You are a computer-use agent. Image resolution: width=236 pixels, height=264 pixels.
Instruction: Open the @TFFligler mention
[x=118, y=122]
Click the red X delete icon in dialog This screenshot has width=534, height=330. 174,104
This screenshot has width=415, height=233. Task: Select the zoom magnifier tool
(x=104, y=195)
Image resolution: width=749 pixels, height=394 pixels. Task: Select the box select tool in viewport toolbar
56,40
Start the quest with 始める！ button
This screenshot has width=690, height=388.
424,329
....
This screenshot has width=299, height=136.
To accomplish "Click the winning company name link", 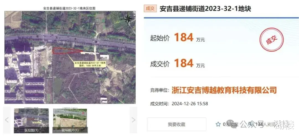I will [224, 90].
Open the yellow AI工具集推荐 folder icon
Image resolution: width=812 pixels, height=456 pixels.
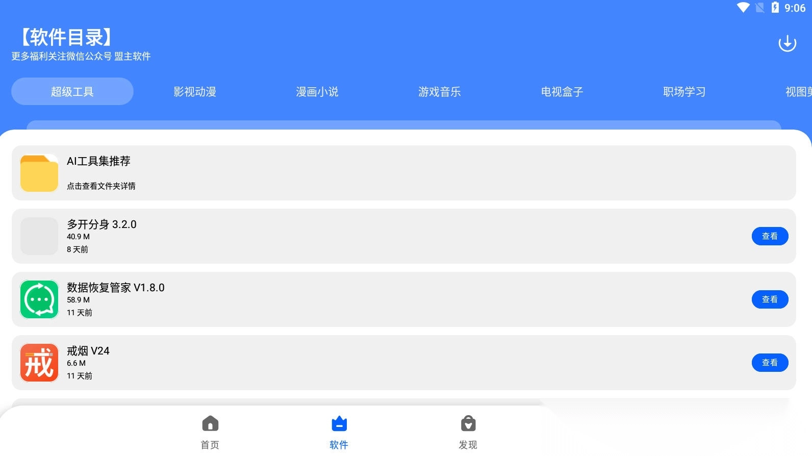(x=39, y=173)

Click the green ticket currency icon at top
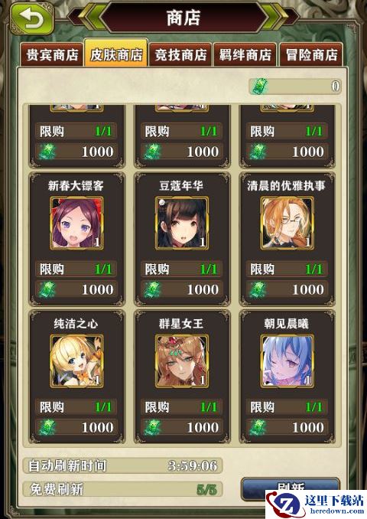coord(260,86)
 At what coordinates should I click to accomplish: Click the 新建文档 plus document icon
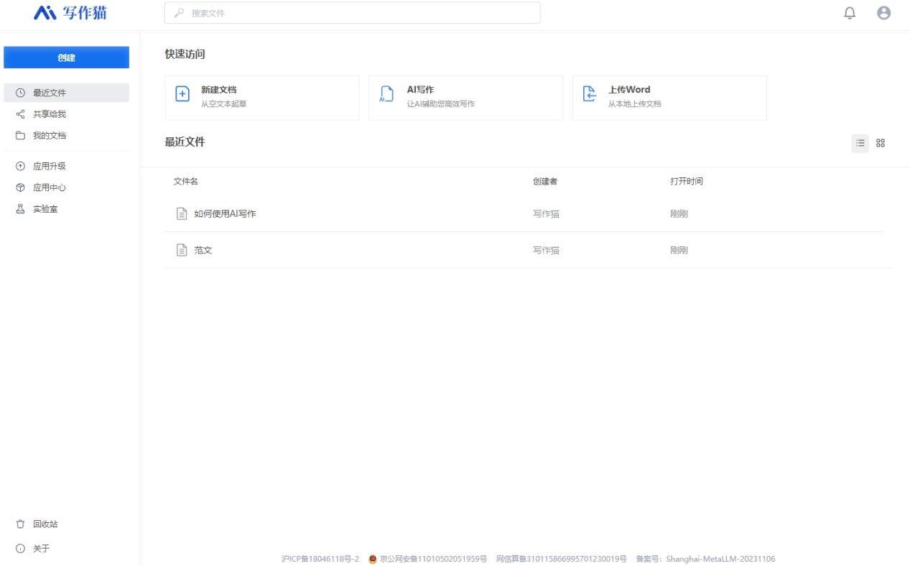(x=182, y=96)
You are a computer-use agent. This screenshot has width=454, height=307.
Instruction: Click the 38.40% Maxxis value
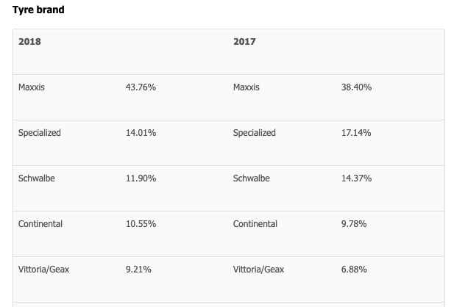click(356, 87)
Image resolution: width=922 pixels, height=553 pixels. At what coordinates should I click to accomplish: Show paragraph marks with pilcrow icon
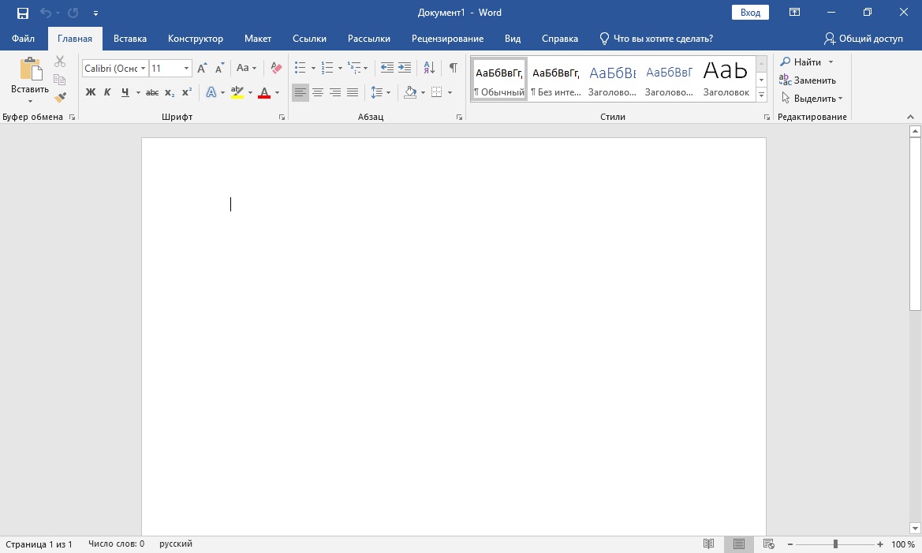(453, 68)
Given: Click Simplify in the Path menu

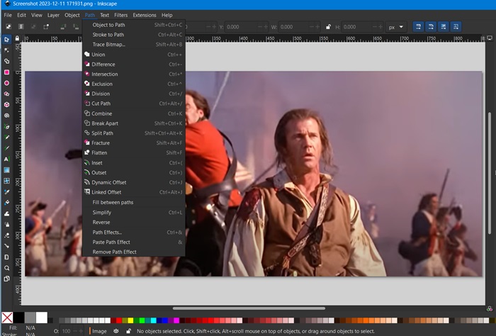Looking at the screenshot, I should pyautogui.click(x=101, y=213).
....
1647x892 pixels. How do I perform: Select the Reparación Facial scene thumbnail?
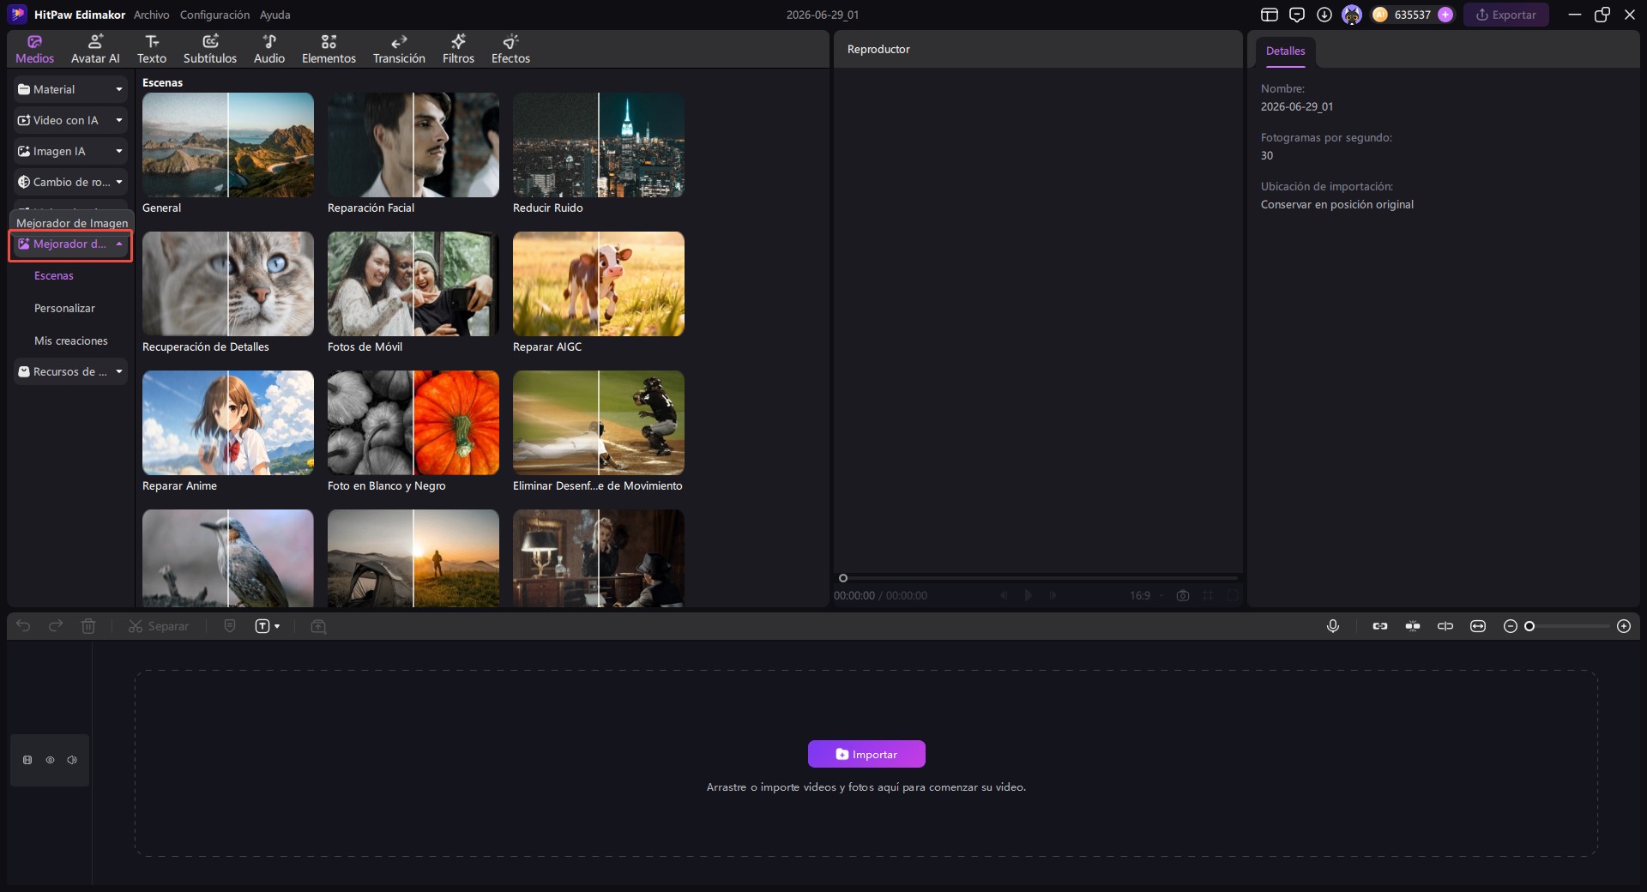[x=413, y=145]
....
Scan the material for lines with the word "computer", and copy each line you find.

## Solution:
You are a computer-use agent. Image resolution: width=236 pixels, height=264 pixels.
You are a computer-use agent. This screenshot has width=454, height=307.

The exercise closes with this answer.